(Saved data entries)
Content starts
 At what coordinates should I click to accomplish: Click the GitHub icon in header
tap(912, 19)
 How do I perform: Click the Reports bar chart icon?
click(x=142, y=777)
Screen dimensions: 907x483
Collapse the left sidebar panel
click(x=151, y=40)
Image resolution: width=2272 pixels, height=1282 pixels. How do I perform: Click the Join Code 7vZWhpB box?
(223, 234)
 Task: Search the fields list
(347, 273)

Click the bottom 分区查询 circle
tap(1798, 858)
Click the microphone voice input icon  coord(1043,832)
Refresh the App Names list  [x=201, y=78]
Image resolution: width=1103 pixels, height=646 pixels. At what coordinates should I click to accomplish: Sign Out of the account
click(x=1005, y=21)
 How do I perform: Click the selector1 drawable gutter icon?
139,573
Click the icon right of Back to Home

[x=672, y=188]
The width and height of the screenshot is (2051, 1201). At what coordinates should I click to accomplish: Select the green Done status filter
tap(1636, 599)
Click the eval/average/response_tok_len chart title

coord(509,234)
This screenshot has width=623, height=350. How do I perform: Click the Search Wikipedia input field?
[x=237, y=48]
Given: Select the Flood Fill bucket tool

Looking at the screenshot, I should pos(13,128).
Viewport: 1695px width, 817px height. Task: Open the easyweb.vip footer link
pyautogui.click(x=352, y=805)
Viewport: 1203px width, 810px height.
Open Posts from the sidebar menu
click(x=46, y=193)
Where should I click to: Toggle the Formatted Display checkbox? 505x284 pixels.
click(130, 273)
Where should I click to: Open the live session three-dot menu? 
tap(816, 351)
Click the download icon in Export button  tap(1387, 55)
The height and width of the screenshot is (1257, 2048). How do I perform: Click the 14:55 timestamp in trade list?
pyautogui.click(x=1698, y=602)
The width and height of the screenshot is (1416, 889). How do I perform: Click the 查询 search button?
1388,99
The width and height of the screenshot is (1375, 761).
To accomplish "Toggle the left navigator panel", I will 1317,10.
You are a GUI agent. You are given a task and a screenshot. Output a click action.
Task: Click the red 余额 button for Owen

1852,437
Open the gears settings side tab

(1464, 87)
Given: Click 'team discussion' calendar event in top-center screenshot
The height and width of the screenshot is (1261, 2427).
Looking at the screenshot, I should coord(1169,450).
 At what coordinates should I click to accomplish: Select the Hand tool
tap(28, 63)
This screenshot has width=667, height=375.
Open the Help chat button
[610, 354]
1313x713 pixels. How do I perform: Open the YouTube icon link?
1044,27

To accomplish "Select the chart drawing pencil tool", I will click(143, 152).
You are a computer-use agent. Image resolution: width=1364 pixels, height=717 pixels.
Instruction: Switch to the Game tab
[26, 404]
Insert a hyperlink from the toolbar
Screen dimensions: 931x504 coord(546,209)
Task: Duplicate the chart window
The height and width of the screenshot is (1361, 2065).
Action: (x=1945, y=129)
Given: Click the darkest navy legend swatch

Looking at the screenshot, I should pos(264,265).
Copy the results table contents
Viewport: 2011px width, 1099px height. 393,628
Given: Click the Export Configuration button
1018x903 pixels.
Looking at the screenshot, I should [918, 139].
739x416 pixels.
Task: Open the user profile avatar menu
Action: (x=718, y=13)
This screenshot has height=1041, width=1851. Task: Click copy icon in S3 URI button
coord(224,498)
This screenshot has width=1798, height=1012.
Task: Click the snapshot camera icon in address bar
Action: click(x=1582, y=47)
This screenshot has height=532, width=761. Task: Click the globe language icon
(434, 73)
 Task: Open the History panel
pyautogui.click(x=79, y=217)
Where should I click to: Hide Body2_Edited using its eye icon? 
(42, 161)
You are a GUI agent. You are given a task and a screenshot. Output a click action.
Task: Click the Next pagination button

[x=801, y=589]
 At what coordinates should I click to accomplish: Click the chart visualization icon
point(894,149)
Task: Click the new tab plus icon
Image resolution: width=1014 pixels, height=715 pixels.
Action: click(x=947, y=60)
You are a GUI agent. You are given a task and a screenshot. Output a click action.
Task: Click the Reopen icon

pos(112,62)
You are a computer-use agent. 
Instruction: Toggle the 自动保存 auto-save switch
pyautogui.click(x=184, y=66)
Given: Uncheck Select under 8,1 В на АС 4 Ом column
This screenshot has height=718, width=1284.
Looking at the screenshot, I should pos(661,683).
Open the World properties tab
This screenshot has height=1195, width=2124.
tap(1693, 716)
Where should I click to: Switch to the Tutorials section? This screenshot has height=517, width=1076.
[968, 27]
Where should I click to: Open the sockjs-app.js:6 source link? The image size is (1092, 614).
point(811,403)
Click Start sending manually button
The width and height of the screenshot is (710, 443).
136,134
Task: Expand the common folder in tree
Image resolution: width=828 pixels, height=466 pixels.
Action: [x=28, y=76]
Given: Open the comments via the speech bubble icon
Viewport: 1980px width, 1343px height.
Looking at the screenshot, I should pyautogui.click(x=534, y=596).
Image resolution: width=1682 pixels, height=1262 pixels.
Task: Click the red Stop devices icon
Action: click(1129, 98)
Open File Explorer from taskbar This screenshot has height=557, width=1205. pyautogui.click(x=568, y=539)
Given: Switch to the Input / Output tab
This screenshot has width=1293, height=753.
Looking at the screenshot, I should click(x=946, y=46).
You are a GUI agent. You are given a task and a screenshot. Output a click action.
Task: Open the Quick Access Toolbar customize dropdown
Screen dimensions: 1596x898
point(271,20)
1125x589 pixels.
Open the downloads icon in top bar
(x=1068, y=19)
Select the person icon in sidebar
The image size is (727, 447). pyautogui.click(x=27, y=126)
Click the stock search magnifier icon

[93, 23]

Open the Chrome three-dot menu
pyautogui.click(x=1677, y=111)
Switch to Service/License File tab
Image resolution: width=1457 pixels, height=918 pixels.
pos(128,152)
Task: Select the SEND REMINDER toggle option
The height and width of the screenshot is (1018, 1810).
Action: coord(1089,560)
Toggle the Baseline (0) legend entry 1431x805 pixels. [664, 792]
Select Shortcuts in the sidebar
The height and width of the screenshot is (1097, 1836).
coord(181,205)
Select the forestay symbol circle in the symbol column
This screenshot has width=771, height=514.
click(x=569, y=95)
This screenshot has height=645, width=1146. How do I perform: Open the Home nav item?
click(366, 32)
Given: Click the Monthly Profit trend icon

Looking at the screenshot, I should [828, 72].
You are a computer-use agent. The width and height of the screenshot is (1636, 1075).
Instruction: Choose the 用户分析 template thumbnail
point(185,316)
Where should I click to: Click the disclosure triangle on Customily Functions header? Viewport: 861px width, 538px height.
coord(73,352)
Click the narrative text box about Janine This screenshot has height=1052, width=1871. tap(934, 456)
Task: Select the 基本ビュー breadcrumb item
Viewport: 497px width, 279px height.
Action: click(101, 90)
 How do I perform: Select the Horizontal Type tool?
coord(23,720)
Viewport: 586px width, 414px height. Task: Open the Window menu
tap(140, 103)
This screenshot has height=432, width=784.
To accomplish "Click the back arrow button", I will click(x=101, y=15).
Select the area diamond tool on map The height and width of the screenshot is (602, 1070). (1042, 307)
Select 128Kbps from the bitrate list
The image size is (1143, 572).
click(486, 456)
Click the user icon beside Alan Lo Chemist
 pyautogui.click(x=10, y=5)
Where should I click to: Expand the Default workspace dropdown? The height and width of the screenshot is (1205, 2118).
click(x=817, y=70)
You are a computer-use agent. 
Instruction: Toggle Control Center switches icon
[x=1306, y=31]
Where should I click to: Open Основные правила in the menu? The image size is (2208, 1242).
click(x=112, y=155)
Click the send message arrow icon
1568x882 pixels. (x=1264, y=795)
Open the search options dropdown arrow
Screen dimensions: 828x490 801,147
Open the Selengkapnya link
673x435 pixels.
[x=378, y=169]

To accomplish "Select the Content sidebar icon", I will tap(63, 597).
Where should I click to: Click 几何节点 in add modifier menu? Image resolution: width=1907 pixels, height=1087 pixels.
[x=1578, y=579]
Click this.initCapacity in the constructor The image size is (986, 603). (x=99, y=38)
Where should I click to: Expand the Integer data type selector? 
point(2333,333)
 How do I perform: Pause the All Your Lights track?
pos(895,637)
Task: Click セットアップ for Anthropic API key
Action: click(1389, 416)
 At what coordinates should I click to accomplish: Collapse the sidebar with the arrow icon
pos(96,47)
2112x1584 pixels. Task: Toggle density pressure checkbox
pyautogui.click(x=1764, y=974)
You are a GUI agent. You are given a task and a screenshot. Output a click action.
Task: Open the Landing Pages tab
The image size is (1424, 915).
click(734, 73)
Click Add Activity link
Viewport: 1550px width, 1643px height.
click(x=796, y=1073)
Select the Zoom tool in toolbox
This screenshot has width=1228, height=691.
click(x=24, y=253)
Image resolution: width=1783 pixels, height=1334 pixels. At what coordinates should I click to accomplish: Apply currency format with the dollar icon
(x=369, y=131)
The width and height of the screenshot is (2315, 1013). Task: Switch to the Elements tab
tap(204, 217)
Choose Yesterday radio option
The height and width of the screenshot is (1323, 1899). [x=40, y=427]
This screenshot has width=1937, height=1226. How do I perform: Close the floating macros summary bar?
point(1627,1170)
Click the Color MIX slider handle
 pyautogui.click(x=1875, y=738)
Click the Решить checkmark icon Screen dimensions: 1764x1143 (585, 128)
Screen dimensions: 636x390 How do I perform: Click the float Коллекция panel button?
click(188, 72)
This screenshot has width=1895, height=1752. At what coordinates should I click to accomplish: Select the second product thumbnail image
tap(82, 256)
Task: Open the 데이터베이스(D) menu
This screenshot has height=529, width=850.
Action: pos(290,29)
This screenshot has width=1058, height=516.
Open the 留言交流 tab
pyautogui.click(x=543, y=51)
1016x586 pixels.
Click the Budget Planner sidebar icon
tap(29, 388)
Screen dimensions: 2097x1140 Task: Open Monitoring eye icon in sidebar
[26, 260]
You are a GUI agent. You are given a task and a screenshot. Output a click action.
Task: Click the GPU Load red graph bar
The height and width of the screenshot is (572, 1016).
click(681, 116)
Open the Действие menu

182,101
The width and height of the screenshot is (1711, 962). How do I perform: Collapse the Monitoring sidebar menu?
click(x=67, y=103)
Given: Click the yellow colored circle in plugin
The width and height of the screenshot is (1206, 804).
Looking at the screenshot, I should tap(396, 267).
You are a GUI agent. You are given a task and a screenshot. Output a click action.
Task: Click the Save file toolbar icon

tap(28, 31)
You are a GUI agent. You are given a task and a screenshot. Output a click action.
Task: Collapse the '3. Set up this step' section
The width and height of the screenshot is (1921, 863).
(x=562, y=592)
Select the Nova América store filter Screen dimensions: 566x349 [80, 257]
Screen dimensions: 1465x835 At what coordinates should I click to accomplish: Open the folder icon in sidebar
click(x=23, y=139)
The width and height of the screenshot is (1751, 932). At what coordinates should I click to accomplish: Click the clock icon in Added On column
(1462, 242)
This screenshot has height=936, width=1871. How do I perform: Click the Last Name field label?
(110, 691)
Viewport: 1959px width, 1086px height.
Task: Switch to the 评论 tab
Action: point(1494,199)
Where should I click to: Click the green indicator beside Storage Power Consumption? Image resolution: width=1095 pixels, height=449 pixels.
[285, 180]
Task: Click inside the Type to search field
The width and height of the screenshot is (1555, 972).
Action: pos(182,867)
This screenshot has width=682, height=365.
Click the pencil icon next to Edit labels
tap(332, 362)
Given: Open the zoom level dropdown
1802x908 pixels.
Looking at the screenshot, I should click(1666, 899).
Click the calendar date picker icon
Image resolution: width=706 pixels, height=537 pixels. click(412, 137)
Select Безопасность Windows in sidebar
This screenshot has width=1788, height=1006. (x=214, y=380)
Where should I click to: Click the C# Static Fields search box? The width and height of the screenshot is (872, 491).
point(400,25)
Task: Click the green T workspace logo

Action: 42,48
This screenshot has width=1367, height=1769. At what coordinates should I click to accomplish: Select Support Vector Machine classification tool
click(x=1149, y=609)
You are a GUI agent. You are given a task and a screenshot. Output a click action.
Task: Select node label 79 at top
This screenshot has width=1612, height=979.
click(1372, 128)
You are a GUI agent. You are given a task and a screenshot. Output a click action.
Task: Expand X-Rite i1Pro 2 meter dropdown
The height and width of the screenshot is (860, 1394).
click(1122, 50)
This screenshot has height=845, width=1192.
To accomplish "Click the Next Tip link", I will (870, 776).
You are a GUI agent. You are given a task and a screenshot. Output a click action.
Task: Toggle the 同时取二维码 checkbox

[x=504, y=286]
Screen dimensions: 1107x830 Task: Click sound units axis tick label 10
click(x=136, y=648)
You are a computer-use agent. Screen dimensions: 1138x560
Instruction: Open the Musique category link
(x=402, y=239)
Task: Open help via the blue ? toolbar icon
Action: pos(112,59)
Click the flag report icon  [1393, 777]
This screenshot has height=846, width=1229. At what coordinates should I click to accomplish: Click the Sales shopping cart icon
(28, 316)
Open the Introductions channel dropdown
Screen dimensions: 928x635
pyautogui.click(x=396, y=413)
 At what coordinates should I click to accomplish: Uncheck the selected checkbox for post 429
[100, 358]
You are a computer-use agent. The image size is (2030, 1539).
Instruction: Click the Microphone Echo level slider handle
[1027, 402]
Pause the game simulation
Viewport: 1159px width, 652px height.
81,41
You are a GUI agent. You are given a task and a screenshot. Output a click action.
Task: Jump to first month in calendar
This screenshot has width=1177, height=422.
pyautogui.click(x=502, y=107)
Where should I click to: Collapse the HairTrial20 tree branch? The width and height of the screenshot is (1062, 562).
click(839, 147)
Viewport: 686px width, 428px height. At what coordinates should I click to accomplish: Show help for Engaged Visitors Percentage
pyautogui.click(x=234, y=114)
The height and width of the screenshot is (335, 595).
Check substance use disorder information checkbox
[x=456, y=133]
Content ends
Every line with "Export" in it should be copied from the entries.

Click the download icon in Export button  tap(1387, 55)
Given: Click the Export Configuration button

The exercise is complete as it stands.